As a distributor Diageo earned far less from Jose Cuervo than it would as an owner. Small wonder that Diageo wanted to buy the brand from the Beckmanns and that they declined to sell it.

The price offered was rumoured to be $3bn with the Beckmanns said to want $500m more. With no deal, the distribution arrangement ended in 2013 with a swap of consolation prizes, Becle taking Bushmills Irish whiskey and Diageo the 50% of the Don Julio luxury tequila it did not own.

Since then Diageo has poured millions into making Don Julio one of the fastest growing brands in the tequila sector and also spent up to $1bn on buying the super luxury Casamigos brand from George Clooney and his partners.

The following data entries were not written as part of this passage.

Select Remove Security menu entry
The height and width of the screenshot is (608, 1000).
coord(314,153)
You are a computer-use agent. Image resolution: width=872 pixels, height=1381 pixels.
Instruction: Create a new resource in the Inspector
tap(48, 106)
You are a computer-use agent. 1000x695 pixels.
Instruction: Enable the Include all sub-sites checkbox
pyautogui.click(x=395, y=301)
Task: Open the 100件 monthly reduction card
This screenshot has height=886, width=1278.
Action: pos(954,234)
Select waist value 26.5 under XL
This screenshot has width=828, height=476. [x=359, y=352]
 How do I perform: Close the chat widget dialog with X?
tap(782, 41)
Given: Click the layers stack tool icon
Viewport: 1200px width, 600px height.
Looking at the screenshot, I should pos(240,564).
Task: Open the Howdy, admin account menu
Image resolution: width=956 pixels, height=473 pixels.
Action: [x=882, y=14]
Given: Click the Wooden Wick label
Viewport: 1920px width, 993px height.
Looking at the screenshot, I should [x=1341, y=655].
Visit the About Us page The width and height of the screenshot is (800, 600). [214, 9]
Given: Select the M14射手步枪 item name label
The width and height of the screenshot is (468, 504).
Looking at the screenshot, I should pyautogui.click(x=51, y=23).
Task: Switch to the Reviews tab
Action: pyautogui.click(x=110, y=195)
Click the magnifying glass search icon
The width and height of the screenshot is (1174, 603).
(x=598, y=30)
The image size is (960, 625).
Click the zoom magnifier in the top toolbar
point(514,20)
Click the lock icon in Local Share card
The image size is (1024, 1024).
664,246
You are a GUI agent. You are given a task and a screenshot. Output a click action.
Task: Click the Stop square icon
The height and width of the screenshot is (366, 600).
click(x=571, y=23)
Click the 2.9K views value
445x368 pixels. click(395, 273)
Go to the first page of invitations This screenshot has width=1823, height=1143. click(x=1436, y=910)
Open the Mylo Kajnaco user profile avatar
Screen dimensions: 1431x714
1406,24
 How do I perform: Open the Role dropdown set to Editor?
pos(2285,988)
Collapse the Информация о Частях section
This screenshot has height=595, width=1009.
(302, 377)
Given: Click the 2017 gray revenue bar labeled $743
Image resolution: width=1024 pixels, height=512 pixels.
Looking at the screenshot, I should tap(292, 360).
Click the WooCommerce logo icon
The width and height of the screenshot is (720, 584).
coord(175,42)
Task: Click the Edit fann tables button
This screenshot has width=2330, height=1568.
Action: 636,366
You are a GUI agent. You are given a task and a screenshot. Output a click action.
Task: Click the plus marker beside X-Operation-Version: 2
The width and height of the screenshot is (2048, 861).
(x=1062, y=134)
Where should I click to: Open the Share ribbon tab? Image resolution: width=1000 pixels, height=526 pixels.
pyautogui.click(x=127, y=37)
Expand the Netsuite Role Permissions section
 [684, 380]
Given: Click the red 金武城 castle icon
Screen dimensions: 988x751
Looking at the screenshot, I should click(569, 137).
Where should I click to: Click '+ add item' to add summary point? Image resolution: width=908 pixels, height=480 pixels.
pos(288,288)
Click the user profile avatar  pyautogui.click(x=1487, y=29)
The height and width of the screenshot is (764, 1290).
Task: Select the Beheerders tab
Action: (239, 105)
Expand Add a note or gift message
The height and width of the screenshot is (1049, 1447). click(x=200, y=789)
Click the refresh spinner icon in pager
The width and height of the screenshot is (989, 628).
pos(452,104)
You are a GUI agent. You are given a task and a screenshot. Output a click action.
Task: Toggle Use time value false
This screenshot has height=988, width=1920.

In its annual figures to June 30 this year, Diageo said its tequila net sales grew 36% with both Don Julio and Casamigos enjoying “strong double digit growth”. Their organic volumes were up by 21% and 61% respectively despite the effects of coronavirus.

And if further evidence of the tequila boom were required, the drinks business reported only last week that the Mexican authorities recently seized and destroyed 199,000 litres of bootleg “tequila” in part of an ongoing drive to protect consumer health and the designated appellation.

Fakers are never slow to spot a burgeoning and profitable market.